Researchers from the Institute of Modern Physics at the Chinese Academy of Sciences, led by Dr. Xin Li, have recently published a study in the journal Physical Review C that explores the behavior of protons in heavy-ion collisions. Their work focuses on understanding how various factors influence proton anisotropic flows, which are essential for extracting information about the equation of state (EOS) of nuclear matter.
In their study, the researchers utilized the lattice Boltzmann-Uehling-Uhlenbeck transport model to systematically analyze proton anisotropic flow observables measured by the HADES collaboration. They employed a nuclear effective interaction based on the N5LO Skyrme pseudopotential to investigate the impacts of several key factors. These included the momentum dependence of nucleon mean-field potentials, the stiffness of symmetric nuclear matter (SNM) EOS, the high-density behaviors of the symmetry energy, and the in-medium modification of nucleon-nucleon elastic cross sections.
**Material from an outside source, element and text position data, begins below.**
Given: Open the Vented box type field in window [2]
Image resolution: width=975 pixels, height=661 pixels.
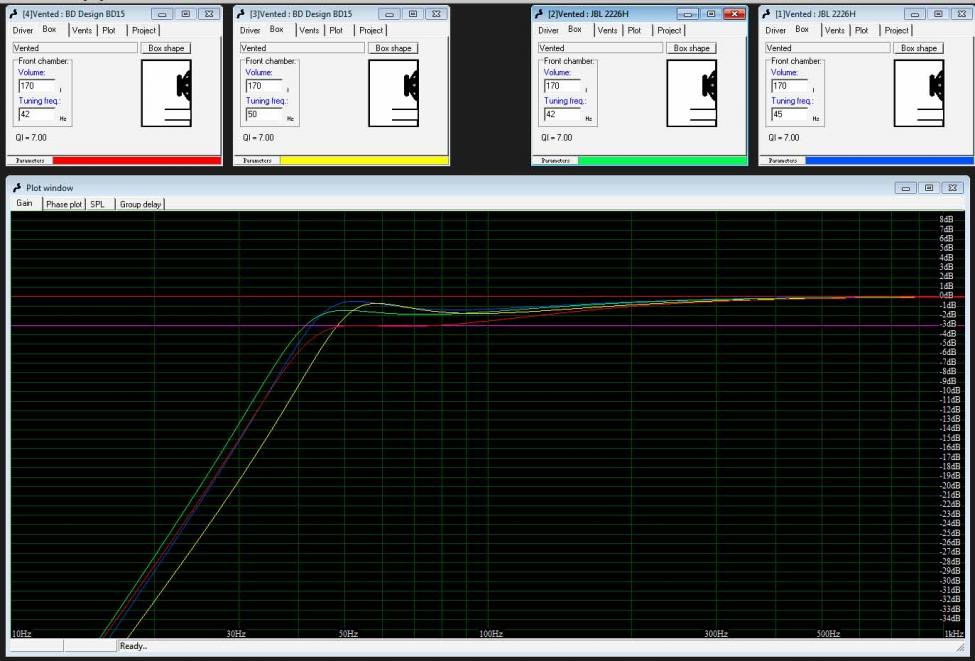Looking at the screenshot, I should pos(600,48).
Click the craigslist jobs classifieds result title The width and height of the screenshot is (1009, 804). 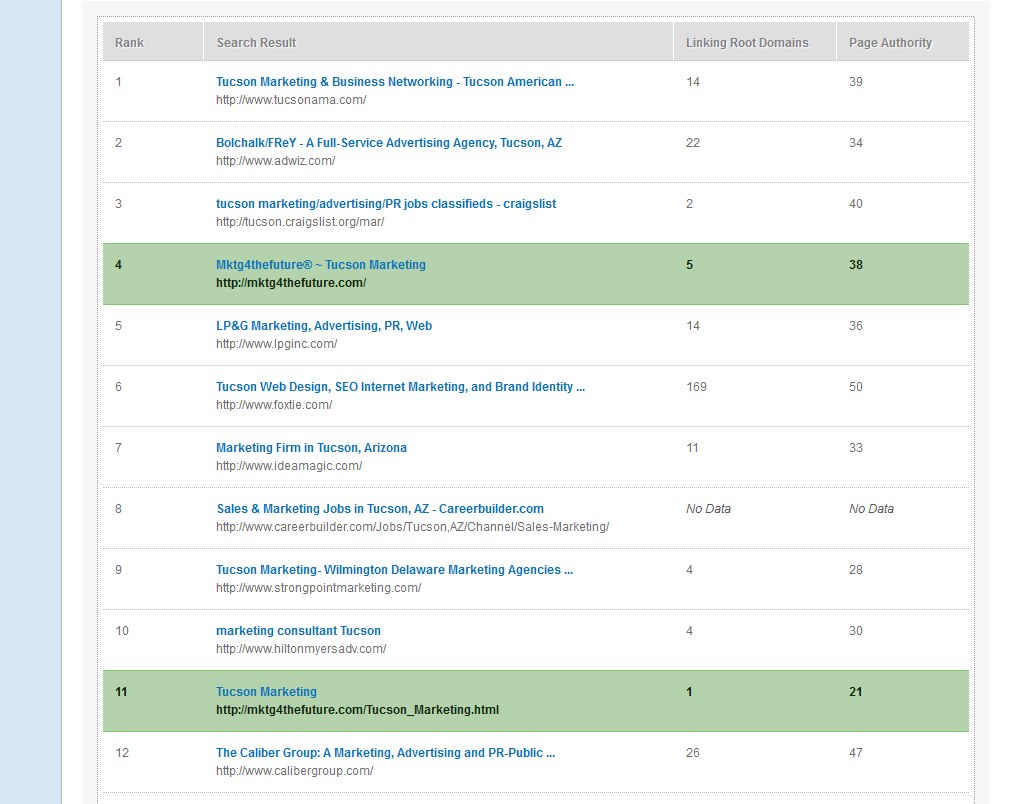[385, 204]
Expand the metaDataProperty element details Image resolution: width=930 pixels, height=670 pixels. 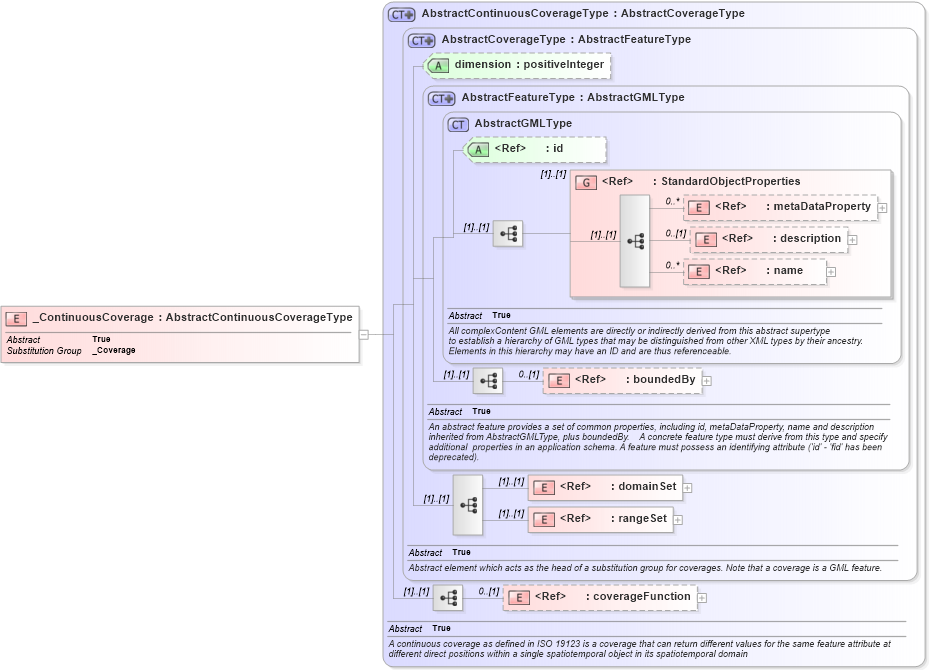(881, 207)
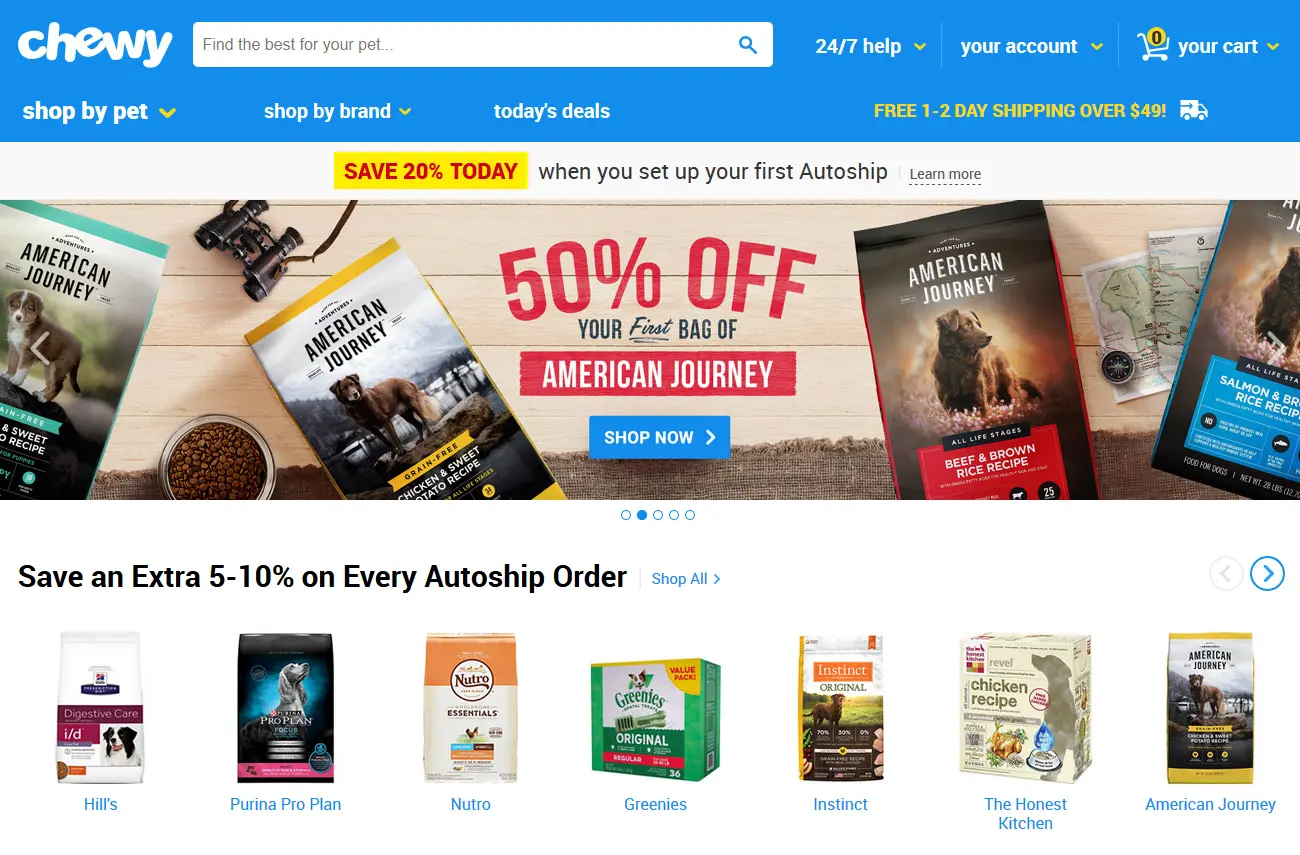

The findings revealed that proton anisotropic flows are highly sensitive to the momentum dependence of nucleon mean-field potential and the incompressibility coefficient (K0) of SNM. Additionally, the transverse momentum dependence of proton v2 showed modest sensitivity to higher-order skewness (J0) and kurtosis (I0) coefficients of SNM, as well as the momentum dependence of the symmetry potential. The transverse momentum dependence of proton v1 was found to modestly depend on the in-medium modification of nucleon-nucleon elastic cross sections. However, the high-density symmetry energy had limited effects on proton anisotropic flows.
These results underscore the importance of considering the momentum dependence of nucleon mean-field potentials, including the symmetry potential, higher-order characteristic parameters of SNM EOS beyond K0, and the in-medium modification of nucleon-nucleon elastic cross sections in future Bayesian transport model analyses. This approach will be crucial for accurately extracting information on nuclear matter EOS and the associated underlying nuclear effective interactions from proton anisotropic flows in heavy-ion collisions at HADES energies.
The practical applications of this research for the energy sector are indirect but significant. Understanding the behavior of nuclear matter under extreme conditions can provide insights into the development of advanced nuclear energy technologies. For instance, the findings could contribute to the design of more efficient and safer nuclear reactors or the exploration of novel nuclear fusion processes. Additionally, the methodologies and models used in this study can be adapted to other areas of energy research, such as plasma physics and high-energy density science, which are relevant to the development of fusion energy and advanced propulsion systems.
This article is based on research available at arXiv.